**Instructions to follow:** Report every line of the listing below that contains the word "syntax".

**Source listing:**
************

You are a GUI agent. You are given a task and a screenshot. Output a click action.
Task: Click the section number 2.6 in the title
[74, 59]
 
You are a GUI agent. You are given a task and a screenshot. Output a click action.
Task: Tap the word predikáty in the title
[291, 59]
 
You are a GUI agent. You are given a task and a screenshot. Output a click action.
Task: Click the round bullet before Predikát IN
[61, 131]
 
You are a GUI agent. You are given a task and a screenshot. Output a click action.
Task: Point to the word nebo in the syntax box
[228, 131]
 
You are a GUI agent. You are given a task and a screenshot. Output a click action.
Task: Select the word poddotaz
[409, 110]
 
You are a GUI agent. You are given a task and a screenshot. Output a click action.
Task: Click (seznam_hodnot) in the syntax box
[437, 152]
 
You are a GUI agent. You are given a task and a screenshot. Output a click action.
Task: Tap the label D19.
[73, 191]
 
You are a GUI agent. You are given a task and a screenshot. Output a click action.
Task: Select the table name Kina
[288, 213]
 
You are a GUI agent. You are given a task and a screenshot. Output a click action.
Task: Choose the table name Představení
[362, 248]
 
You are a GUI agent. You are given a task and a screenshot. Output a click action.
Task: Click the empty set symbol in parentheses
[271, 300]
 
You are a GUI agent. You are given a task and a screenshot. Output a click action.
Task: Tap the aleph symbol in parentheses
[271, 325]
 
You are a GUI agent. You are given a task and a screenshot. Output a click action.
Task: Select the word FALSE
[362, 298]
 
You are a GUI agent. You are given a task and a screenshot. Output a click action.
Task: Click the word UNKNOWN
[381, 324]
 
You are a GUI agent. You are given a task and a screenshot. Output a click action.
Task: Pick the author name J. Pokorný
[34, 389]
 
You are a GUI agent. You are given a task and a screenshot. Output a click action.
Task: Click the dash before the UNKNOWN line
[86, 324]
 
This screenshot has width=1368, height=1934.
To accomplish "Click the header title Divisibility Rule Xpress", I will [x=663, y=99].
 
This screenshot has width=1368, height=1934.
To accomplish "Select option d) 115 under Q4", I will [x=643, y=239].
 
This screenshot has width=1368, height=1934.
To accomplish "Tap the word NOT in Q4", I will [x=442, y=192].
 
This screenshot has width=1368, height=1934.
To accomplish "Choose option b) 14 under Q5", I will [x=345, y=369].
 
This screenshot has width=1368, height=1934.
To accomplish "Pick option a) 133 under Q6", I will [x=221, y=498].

************

**Solution:**
Task: Point to the word nebo in the syntax box
Task: Click (seznam_hodnot) in the syntax box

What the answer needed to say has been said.